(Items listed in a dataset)
* Start *
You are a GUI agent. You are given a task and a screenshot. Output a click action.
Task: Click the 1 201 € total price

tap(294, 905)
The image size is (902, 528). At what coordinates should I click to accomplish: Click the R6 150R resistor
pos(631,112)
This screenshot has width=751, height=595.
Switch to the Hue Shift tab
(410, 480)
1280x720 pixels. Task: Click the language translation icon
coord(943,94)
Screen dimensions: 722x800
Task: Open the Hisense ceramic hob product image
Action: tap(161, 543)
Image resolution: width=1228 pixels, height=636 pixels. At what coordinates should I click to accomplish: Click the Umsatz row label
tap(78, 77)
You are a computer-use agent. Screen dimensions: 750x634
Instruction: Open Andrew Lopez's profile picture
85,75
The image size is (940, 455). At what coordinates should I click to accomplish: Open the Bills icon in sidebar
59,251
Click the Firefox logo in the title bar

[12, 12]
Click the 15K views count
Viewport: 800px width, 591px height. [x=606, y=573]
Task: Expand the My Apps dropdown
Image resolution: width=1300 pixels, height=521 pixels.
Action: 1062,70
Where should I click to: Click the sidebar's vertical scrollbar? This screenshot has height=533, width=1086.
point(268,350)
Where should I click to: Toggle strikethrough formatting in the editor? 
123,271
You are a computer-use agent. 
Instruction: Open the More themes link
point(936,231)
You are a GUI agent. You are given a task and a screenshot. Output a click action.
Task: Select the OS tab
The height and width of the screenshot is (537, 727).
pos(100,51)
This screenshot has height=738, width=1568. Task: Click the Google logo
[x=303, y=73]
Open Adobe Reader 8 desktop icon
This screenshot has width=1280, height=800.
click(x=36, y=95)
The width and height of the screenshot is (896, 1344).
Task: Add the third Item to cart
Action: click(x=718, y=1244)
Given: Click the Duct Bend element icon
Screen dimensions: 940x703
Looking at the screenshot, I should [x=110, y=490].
* End *
■ **Problem**
Copy the records word for word, starting at the line containing "1280x720 pixels. Task: Click" and ending after the line containing "pos(100,51)".

■ **Finished task**
1280x720 pixels. Task: Click the language translation icon
coord(943,94)
Screen dimensions: 722x800
Task: Open the Hisense ceramic hob product image
Action: tap(161, 543)
Image resolution: width=1228 pixels, height=636 pixels. At what coordinates should I click to accomplish: Click the Umsatz row label
tap(78, 77)
You are a computer-use agent. Screen dimensions: 750x634
Instruction: Open Andrew Lopez's profile picture
85,75
The image size is (940, 455). At what coordinates should I click to accomplish: Open the Bills icon in sidebar
59,251
Click the Firefox logo in the title bar

[12, 12]
Click the 15K views count
Viewport: 800px width, 591px height. [x=606, y=573]
Task: Expand the My Apps dropdown
Image resolution: width=1300 pixels, height=521 pixels.
Action: 1062,70
Where should I click to: Click the sidebar's vertical scrollbar? This screenshot has height=533, width=1086.
point(268,350)
Where should I click to: Toggle strikethrough formatting in the editor? 
123,271
You are a computer-use agent. 
Instruction: Open the More themes link
point(936,231)
You are a GUI agent. You are given a task and a screenshot. Output a click action.
Task: Select the OS tab
The height and width of the screenshot is (537, 727).
pos(100,51)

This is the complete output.